Picture this: You’re married and are out in a bar with friends. An attractive woman walks into the bar and you notice her and feel your sexual desire awaken. At this point, this is perfectly innocent and no form of cheating has taken place. You could choose, at this point, to unplug from your sexual charge with some mindfulness practice or just turn back to your mates and unplug from your thoughts.

But instead you choose to amplify your sexual charge by indulging in your thoughts. You look at her breasts and then her bum. In your mind’s eye, you begin to visualise underdressing her and what underwear she might be wearing. You continue to look over in her direction and hope to catch her eye and spark a connection from the other side of the bar. She obliges, and energetic cheating is now in fully swing.

Things don’t stop there though. You approach her and offer her a drink. She accepts, and the conversation begins. The chit-chat comes easily and the banter flows and there is a surge in sexual hormones and energy between you. You begin to divulge intimate and confidential information about how your relationship is currently in crisis and how your wife just doesn’t understand you. Now you have just entered the territory of emotional cheating.

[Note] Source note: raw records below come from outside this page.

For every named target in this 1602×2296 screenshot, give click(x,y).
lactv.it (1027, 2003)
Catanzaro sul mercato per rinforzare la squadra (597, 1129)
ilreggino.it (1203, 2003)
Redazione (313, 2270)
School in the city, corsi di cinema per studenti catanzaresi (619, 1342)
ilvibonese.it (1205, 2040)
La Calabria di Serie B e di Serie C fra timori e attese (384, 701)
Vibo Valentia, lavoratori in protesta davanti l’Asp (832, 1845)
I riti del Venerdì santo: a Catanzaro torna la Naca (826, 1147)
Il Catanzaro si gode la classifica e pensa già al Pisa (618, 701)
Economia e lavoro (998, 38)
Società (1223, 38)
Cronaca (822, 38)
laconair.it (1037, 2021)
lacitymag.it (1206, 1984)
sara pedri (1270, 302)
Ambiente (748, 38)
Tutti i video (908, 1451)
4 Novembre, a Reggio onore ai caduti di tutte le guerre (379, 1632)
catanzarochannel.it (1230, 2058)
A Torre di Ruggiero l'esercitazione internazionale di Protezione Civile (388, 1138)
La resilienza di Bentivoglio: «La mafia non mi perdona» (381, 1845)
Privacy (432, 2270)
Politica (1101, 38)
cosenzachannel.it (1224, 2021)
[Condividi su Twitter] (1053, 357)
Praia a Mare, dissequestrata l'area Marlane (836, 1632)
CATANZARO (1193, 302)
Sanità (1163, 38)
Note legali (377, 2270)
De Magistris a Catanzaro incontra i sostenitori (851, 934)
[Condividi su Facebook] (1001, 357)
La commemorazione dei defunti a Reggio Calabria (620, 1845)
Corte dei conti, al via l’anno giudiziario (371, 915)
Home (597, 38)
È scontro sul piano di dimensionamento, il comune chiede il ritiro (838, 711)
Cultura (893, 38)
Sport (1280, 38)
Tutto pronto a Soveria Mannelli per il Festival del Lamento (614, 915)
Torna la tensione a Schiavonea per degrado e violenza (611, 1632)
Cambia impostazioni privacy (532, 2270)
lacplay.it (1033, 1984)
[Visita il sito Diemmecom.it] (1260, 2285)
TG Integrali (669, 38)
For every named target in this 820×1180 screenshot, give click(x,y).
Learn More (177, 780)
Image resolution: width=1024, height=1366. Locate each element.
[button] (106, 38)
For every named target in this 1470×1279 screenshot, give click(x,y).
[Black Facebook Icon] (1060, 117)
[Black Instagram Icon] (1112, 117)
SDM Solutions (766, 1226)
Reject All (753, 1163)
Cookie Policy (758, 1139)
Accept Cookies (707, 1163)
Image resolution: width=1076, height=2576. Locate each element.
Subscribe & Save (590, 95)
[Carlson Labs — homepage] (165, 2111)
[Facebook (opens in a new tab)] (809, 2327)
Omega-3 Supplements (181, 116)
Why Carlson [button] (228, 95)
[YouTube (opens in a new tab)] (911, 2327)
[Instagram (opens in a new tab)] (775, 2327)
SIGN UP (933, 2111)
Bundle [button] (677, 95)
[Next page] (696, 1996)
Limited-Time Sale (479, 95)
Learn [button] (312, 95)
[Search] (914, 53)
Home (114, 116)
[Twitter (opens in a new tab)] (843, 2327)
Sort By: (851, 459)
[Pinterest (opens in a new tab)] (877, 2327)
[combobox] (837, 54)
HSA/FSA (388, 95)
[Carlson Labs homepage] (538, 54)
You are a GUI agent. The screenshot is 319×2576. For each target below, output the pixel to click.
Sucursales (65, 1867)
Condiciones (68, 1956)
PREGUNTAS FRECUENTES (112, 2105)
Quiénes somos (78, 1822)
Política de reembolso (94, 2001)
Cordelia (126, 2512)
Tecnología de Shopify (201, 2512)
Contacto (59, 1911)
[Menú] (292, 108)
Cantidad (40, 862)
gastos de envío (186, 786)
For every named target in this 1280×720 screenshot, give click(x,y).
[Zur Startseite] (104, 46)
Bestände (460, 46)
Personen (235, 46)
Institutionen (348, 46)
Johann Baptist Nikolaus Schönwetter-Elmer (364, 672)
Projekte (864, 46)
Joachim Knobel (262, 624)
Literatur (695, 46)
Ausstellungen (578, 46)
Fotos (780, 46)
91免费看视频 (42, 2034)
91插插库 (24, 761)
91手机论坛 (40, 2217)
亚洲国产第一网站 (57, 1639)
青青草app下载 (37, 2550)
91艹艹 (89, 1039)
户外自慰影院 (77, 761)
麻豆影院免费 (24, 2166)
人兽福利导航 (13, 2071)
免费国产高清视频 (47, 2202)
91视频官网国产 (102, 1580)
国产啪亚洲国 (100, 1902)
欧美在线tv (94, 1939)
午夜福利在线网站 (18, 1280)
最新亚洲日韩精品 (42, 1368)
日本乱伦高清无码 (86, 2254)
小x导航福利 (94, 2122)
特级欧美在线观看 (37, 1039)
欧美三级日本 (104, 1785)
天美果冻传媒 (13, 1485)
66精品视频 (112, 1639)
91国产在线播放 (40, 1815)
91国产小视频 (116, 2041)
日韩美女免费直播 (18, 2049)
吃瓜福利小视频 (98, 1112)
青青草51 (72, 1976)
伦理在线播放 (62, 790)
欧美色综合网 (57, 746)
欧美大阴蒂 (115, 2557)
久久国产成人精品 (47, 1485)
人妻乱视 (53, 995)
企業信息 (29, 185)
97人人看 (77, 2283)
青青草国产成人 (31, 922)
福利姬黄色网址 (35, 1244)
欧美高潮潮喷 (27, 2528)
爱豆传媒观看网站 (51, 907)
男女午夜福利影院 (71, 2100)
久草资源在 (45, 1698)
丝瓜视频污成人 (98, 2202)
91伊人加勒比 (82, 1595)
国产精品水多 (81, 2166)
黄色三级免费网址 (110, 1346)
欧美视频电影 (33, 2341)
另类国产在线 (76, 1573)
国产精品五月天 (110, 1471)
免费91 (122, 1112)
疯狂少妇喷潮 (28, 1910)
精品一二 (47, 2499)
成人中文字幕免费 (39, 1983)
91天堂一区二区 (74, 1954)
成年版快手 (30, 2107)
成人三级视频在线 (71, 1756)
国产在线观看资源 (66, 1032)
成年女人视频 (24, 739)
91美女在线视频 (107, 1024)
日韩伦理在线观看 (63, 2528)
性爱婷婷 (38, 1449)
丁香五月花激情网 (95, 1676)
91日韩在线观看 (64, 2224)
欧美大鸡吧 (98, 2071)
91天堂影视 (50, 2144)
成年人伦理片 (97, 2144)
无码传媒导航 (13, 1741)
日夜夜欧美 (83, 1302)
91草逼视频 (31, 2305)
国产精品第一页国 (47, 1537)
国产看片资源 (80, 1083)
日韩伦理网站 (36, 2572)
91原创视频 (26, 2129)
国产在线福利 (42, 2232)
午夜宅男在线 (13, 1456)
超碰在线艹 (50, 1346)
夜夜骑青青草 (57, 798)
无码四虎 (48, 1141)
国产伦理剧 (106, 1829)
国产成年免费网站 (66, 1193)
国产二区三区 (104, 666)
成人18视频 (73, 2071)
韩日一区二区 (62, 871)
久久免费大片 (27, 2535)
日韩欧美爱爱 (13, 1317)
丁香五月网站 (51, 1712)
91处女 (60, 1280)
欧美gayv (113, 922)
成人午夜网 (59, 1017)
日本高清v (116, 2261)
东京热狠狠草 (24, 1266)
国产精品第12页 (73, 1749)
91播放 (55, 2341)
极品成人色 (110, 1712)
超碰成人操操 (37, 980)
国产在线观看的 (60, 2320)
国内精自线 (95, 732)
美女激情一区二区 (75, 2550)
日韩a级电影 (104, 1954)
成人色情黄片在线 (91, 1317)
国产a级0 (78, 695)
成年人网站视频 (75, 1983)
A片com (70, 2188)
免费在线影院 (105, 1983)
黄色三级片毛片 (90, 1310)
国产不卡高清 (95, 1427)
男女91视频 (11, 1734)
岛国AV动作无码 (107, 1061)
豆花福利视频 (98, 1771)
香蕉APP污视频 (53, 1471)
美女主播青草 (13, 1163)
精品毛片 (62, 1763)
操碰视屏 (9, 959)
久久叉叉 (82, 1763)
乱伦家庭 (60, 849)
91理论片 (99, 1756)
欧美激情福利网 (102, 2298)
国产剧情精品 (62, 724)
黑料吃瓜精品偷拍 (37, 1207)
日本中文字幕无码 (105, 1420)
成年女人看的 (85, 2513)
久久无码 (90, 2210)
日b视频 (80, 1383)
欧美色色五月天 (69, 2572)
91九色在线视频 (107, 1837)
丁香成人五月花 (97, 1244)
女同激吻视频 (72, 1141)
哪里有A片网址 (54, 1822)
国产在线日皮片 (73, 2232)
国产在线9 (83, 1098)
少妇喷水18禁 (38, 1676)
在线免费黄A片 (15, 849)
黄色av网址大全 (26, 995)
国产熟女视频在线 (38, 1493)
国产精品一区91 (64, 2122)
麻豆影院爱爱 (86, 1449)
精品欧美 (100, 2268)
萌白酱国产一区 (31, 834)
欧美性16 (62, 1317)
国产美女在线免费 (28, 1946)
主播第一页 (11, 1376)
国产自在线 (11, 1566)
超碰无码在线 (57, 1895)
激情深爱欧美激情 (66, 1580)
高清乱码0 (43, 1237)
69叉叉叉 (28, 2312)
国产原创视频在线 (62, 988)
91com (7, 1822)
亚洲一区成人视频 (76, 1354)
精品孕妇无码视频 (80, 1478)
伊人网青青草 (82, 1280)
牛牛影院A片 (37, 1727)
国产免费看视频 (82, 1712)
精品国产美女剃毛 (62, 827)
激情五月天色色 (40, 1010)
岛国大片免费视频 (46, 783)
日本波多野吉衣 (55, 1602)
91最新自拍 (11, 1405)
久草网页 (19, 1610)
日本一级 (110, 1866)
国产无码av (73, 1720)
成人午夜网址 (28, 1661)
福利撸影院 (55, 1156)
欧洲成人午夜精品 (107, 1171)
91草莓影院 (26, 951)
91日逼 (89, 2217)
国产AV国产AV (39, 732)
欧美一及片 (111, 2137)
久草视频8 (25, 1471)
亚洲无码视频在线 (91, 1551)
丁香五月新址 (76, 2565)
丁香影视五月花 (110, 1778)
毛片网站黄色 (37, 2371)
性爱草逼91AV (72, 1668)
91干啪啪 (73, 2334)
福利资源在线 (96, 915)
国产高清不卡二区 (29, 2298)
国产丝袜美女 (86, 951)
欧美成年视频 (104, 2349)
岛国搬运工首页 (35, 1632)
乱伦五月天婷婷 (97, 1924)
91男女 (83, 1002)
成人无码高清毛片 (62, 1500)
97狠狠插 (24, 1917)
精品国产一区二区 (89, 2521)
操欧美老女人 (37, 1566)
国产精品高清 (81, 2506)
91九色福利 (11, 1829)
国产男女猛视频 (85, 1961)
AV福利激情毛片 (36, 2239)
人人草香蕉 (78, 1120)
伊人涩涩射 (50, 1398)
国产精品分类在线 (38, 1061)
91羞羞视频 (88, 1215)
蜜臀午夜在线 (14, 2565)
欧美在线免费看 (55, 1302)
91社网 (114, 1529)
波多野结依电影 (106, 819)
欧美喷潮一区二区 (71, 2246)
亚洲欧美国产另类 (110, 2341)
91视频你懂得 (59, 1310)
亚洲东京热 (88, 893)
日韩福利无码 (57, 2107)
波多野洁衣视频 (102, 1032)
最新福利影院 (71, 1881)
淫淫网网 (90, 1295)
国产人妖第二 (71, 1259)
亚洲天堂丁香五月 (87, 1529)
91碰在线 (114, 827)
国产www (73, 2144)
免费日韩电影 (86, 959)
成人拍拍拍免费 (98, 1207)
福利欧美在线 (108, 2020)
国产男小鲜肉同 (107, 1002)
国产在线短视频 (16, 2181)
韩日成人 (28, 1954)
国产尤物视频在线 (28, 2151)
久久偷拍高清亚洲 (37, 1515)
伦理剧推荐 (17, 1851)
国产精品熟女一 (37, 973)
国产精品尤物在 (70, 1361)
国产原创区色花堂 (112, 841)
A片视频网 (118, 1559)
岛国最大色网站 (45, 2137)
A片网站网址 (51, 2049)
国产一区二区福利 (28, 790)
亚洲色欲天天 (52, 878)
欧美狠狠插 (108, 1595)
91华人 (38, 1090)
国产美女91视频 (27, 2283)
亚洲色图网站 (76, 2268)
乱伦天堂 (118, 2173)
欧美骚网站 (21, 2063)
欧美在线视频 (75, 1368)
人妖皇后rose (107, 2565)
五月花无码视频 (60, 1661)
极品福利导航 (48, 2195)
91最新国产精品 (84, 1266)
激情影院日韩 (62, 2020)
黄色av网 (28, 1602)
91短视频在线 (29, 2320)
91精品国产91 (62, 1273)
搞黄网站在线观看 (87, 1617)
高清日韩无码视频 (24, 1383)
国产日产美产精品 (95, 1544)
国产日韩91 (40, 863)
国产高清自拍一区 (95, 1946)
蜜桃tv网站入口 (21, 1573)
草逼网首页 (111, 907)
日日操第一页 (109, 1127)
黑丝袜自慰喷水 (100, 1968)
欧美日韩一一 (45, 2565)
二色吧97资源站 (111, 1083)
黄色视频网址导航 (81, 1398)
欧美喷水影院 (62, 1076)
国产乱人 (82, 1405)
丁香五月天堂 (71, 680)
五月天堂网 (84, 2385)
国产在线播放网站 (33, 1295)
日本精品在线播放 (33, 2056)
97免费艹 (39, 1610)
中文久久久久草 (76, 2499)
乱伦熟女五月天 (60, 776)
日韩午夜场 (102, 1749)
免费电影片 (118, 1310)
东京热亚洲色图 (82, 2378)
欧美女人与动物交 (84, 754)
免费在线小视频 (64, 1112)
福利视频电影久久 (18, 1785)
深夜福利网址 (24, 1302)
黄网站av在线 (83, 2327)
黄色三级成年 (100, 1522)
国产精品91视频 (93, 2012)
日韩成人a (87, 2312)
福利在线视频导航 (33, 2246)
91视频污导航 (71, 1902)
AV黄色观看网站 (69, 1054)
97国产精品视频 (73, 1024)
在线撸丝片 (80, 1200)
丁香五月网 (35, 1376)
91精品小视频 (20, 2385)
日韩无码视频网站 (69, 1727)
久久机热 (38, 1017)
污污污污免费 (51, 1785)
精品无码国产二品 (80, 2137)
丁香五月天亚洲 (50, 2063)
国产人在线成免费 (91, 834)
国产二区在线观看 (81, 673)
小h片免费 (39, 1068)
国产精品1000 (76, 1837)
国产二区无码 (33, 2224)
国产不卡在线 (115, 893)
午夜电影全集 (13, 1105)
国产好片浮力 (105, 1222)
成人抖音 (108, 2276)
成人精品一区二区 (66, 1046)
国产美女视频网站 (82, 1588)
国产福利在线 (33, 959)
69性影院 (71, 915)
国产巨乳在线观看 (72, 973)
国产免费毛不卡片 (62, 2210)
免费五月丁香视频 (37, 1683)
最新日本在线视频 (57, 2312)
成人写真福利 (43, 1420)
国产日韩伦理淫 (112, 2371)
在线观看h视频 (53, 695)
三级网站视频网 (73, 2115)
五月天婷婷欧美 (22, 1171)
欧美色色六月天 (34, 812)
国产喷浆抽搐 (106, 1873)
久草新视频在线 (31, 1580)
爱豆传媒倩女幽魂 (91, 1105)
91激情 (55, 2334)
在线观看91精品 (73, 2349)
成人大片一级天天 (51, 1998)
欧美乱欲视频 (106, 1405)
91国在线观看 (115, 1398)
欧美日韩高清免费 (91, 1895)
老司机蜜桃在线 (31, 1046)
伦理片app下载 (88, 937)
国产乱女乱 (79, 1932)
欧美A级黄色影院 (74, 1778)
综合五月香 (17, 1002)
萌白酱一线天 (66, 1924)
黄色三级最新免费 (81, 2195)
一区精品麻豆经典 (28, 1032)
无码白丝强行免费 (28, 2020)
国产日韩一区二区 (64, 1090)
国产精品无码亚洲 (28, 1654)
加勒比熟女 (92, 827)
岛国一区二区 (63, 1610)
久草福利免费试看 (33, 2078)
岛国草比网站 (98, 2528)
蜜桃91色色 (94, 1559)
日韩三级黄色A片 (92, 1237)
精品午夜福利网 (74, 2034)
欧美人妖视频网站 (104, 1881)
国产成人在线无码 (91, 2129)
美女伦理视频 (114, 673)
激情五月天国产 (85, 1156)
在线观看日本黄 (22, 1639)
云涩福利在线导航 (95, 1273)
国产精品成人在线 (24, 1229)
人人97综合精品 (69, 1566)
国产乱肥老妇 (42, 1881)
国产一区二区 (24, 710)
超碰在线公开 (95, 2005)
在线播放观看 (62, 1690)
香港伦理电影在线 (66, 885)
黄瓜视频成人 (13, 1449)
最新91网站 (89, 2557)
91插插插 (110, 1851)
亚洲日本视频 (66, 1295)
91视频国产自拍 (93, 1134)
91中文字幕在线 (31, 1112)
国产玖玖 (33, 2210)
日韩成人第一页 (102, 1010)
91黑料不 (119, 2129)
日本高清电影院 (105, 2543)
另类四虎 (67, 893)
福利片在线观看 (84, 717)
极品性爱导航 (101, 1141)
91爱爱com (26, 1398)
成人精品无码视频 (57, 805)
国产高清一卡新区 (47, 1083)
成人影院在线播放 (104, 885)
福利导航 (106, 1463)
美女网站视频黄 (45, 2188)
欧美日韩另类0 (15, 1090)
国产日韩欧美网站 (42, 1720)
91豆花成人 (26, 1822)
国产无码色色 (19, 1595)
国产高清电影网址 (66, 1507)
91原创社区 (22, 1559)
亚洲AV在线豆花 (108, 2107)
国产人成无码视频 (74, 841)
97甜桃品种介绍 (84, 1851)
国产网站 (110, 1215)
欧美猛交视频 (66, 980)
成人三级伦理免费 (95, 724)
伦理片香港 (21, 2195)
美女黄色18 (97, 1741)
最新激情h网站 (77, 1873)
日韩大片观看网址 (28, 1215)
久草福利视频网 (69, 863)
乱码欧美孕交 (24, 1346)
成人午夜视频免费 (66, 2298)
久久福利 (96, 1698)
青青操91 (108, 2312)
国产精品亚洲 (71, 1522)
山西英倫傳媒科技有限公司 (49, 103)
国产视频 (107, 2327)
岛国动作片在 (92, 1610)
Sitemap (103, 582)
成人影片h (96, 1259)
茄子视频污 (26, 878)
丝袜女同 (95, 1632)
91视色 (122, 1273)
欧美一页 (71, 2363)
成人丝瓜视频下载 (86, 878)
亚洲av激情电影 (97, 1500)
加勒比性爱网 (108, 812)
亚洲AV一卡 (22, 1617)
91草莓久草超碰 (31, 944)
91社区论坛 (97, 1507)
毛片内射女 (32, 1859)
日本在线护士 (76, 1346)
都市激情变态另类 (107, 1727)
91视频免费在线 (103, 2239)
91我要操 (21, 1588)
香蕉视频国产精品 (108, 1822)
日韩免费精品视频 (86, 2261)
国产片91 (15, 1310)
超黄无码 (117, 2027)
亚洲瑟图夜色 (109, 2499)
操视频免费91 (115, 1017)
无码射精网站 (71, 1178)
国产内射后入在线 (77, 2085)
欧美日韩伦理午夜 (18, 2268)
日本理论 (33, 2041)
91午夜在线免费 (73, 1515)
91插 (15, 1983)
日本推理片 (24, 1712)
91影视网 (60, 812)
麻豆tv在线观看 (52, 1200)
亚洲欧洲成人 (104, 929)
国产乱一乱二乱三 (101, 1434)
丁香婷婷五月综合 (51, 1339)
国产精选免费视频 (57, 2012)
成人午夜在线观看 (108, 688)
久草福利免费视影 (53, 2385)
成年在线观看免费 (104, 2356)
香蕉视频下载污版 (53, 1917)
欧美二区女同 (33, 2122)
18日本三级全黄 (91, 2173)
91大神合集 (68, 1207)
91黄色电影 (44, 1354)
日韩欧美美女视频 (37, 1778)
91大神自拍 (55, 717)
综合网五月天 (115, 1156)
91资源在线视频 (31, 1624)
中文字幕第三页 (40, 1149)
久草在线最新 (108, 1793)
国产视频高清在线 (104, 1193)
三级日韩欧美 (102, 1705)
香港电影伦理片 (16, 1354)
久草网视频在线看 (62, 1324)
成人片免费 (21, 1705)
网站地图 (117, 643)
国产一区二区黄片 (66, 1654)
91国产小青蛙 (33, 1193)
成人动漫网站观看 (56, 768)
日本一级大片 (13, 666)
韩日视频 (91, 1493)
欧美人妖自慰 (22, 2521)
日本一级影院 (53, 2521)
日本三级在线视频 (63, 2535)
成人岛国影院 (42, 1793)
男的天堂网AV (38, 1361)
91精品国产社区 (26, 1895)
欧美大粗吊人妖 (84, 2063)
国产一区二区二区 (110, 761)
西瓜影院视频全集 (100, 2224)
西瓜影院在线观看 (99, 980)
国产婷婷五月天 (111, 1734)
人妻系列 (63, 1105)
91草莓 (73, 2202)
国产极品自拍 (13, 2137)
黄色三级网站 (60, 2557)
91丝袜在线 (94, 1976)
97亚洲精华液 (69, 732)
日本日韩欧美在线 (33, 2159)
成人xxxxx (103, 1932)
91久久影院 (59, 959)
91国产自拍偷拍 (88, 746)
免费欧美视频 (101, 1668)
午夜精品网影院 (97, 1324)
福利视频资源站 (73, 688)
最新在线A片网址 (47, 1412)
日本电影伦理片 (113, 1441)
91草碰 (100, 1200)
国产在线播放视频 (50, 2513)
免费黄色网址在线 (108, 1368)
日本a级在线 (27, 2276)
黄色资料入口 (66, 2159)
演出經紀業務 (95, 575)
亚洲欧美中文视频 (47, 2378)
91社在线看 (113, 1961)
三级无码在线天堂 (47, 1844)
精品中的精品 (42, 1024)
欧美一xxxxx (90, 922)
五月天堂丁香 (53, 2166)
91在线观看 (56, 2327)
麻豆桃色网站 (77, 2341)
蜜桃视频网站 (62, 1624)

One thing leads to another and you leave the bar together, find a hotel room and complete the trifecta, and end the night by physically cheating. Many men will not take responsibility for their actions and say things like “What’s a man supposed to do” or “I’m only human aren’t I…” Or worse blame the women for what she was wearing and / or her part in the flirting that led to the final act in the hotel room. The truth of the matter is that the man could have, and should, have caught his sexual charge at the point of inception, taken responsibility for that, and not participated in the energetic cheating that ensued. Sex only occurs if one, or both, of the other forms of cheating have taken place first (even if you are sleeping with a prostitute).

So take total responsibility for your actions and their outcomes. You don’t just accidentally slip into bed with someone. There is a path that you take, and you have the power to change that path.